Excerpted passage:
▬▬▬▬▬▬
[Rd] applying duplicated, unique and match to lists?
"Jens Oehlschlägel"
oehl_list at gmx.de
Fri Nov 2 15:53:27 CET 2007
Dear R developers,
While improving duplicated.array() and friends and developing equivalents for the new ff package for large datasets I came across two questions:
1) is it safe to use duplicated.default(), unique.default() and match() on arbitrary lists? If so, we can speed up duplicated.array and friends considerably by using list() instead of paste(collapse="\r")
2) while duplicated.default() is very fast even on lists, match() is very slow on lists. Why is the internal conversion to character necessary? If the hashtable behind duplicated() in unique.c work for lists, why can't we use them for match()? If conversion to character is unavoidable, a better scaling alternative could be serializing and compressing to md5: even with final identity check agains unlikely collisions this is much faster in many cases (break even seems to be for quite small list elements like 2 doubles).
1) the new versions should also work for lists with a dim attribute (old versions has as.vector() which does not work for lists)
Factor 10 speedup for row duplicates (here atomic matrices)
> system.time(duplicated(x, hashFUN=function(x)paste(x, collapse="\r")))
user system elapsed
2.37 0.02 2.45
> system.time(duplicated(x, hashFUN=md5))
user system elapsed
0.51 0.00 0.51
> system.time(duplicated(x, hashFUN=list))
user system elapsed
0.17 0.00 0.17
2) Speedup potential for list matching (md5 results below)
> x <- as.list(runif(100000))
> system.time(duplicated(x))
user system elapsed
0.01 0.00 0.02
> system.time(match(x,x))
user system elapsed
2.01 0.00 2.03
Please find below more comments and tests, new code for duplicated.array() and friends, suggestions for new classes 'hash' (requiring digest) and 'id' (and if you are curious: first code drafts for the respective ff methods).
▬▬▬▬▬▬
Record extracts:
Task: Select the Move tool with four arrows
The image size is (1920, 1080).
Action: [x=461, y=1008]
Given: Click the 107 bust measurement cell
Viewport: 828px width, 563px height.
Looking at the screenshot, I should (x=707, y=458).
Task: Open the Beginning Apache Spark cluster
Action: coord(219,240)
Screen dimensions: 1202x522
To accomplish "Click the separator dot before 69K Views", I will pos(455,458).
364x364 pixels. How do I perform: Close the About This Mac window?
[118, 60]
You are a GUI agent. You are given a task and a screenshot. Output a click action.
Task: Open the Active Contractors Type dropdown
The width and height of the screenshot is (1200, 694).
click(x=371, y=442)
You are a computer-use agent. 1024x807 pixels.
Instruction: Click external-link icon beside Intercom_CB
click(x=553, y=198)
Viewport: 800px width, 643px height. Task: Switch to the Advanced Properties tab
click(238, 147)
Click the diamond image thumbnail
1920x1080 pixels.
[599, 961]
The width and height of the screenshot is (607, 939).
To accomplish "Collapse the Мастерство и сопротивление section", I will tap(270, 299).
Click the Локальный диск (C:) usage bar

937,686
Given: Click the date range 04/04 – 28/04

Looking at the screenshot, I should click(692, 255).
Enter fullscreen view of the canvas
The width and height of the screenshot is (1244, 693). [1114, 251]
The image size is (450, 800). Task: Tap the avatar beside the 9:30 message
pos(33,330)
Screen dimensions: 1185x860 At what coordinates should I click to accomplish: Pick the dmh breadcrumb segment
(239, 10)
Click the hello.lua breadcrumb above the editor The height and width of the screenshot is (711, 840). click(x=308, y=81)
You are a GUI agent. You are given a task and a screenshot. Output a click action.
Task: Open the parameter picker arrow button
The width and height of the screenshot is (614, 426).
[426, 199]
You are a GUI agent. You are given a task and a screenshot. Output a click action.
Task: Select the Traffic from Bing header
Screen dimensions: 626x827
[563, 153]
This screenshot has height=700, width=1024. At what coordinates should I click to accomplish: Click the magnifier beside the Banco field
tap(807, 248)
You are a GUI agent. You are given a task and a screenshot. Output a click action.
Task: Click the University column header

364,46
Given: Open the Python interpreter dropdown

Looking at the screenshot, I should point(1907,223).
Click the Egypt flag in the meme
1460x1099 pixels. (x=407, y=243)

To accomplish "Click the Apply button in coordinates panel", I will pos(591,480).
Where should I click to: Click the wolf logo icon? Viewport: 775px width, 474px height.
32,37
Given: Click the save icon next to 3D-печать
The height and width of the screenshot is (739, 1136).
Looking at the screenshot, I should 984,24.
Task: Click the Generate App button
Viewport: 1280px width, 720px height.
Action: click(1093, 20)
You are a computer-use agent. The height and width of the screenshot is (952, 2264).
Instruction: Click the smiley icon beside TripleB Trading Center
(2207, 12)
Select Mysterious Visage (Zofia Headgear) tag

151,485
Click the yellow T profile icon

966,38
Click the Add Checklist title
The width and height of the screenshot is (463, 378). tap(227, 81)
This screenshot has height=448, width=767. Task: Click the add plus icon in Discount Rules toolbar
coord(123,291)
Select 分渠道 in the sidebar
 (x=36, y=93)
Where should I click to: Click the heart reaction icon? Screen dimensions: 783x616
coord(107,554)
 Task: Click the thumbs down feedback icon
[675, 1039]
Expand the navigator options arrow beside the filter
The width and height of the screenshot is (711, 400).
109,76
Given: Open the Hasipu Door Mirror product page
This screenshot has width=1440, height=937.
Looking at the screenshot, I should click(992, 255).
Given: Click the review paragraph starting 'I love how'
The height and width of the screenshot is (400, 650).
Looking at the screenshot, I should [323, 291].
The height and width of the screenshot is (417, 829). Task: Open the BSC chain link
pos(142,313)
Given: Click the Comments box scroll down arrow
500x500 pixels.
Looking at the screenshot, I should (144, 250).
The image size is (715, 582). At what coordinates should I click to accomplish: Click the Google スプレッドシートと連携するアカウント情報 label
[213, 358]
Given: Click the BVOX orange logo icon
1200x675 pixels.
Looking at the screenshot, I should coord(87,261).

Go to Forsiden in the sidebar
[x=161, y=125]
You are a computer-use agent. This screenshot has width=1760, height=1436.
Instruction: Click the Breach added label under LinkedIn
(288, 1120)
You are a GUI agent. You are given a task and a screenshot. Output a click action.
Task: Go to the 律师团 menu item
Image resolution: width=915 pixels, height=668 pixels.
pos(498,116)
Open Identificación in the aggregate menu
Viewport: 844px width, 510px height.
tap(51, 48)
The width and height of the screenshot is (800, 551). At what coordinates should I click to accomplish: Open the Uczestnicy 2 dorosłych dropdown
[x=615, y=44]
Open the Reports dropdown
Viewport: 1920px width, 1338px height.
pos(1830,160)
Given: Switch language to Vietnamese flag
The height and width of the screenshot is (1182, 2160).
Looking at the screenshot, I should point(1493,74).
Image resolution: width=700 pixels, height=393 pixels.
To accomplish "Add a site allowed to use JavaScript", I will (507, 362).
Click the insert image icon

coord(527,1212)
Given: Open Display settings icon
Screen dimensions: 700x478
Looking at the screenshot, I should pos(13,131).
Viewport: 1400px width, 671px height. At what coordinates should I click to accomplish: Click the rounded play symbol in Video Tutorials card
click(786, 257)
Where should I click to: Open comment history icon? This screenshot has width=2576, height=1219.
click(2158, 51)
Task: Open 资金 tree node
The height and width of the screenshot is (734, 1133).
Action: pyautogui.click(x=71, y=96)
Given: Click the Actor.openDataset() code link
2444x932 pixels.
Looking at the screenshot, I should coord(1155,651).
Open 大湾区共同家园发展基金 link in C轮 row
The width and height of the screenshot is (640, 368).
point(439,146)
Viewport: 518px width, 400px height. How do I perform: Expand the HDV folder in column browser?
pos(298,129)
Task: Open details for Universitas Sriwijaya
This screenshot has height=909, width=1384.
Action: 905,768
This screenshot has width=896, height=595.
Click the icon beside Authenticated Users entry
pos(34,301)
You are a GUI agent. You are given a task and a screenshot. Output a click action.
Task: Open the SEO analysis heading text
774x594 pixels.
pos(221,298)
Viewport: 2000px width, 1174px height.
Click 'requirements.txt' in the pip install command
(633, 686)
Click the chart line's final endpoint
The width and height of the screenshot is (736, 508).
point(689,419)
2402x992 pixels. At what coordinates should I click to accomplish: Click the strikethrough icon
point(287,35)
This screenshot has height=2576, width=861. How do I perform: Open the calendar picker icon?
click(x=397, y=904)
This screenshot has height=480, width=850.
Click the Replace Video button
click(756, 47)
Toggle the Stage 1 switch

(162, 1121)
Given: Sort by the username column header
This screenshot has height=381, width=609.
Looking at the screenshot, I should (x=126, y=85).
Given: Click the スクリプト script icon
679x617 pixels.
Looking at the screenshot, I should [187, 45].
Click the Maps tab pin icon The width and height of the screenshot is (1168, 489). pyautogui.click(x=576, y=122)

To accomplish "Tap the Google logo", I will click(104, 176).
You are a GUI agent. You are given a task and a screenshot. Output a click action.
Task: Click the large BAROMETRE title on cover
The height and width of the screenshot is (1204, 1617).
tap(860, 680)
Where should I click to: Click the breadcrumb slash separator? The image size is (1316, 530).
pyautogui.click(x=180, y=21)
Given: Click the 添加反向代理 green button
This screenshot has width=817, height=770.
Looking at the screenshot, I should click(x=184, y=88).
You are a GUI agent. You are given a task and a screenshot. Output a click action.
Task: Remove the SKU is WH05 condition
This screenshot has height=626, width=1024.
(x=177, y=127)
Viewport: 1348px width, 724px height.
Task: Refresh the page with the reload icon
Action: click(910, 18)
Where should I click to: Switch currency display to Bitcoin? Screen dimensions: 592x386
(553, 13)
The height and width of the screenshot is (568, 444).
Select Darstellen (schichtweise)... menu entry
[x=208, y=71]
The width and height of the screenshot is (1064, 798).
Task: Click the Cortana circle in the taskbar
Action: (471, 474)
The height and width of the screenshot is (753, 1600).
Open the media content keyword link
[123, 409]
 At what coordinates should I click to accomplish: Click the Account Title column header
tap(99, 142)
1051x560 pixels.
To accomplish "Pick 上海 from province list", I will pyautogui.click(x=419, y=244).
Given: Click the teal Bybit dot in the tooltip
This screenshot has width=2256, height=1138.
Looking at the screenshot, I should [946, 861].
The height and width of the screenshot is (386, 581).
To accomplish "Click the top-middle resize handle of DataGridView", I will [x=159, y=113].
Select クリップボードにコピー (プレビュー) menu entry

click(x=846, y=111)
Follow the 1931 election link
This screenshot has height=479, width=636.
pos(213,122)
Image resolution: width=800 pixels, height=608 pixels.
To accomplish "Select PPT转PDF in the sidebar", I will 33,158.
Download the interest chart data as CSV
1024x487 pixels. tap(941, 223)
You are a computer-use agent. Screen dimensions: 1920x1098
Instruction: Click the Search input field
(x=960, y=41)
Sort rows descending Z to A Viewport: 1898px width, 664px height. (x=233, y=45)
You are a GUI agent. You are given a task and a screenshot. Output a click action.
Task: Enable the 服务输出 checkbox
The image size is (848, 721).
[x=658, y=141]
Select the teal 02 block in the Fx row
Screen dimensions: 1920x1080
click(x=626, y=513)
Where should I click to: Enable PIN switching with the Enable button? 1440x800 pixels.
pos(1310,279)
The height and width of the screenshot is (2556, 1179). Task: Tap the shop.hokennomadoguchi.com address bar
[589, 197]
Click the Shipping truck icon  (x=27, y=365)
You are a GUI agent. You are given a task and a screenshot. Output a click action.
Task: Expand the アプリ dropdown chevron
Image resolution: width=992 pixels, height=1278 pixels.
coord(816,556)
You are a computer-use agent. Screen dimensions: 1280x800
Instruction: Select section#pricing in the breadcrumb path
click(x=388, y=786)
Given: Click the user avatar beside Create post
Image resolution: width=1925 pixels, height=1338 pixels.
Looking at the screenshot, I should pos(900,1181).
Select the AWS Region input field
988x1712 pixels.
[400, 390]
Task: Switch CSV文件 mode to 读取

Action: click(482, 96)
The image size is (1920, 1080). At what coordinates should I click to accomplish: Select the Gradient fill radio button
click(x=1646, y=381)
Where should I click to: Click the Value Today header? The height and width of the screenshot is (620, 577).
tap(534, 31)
▬▬▬▬▬▬
Task instructions:
1 > Extract every line of the records that contains the word "will", treating case as significant.
2 > Continue the mailing-list post about applying duplicated, unique and match to lists, starting after its last sentence.

Expected results:
1 >
To accomplish "Click the separator dot before 69K Views", I will pos(455,458).
To accomplish "Collapse the Мастерство и сопротивление section", I will tap(270, 299).
To accomplish "Click the Apply button in coordinates panel", I will pos(591,480).
To accomplish "Add a site allowed to use JavaScript", I will (507, 362).
To accomplish "Tap the Google logo", I will click(104, 176).
To accomplish "Pick 上海 from province list", I will pyautogui.click(x=419, y=244).
To accomplish "Click the top-middle resize handle of DataGridView", I will [x=159, y=113].
To accomplish "Select PPT转PDF in the sidebar", I will 33,158.

2 >
Best regards
Jens Oehlschlägel
----
# Hashing of large objects in ff
# (c) 2007 Jens Oehlschägel
# Licence: GPL2
# Created: 2007-10-30
# Last changed: 2007-10-30
require(digest) # digest maintainer: Dirk Eddelbuettel <edd at debian.org>
# { --- available hash functions ---
# perfect projection: list
# NOTE that the 'easiest hash function' is 'list'
# it is faster than everything else when calculating duplicated or unique, but it is extremely slow for 'match' (currently, R-2.6.0)
# thus for matching list elements, it is faster converting the list elements with md5
# no projection for vectors only
none <- function(x)x
# concatenation of as.character as currently (R-2.6.1) in duplicated.array, match.array (pairs of projections may erroneously apear as identical when the vectors are very similar, RAM expensive)
pasteid <- function(x)paste(x, collapse="\r")
# perfectly identity preserving projection (but even more RAM expensive)
id1 <- function(x)paste(.Call("R_serialize", x, NULL, FALSE, NULL, PACKAGE = "base")[-(1:14)], collapse="")
# 32 byte projection
md5 <- function(x).Call("digest", .Call("R_serialize", x, NULL, FALSE, NULL, PACKAGE = "base"), 1L, -1L, 14L, PACKAGE = "digest")
# 40 byte projection
sha1 <- function(x).Call("digest", .Call("R_serialize", x, NULL, FALSE, NULL, PACKAGE = "base"), 2L, -1L, 14L, PACKAGE = "digest")
# 8 byte projection: more collisions
crc32 <- function(x).Call("digest", .Call("R_serialize", x, NULL, FALSE, NULL, PACKAGE = "base"), 3L, -1L, 14L, PACKAGE = "digest")
#! \name{md5}
#! \alias{md5}
#! \title{ faster shortcut functions for in-memory digest }
#! \description{
#! These functions project (serialize or hash) their input object and return a string. Because they avoid any R overhead they are better suitable for sapply() than using the more general function 'digest'
#! }
#! \usage{
#! md5(x)
#! sha1(x)
#! crc32(x)
#! id1(x)
#! }
#! %- maybe also 'usage' for other objects documented here.
#! \arguments{
#! \item{x}{ a fully serializable R object }
#! }
#! \value{
#! character scalar
#! }
#! \seealso{ \code{\link{digest}}, \code{\link[base]{serialize}} }
#! \examples{
#! md5(pi)
#! sha1(pi)
#! crc32(pi)
#! id1(pi)
#!
#! dontshow{
#! if (!identical(paste(serialize(list(str="a string", double=pi), connection=NULL)[-(1:14)], collapse=""), id1(list(str="a string", double=pi))))
#! stop("something has changed in serialization, please fix the internal .Calls in function 'id1', 'md5, 'sha1', 'crc32'")
#!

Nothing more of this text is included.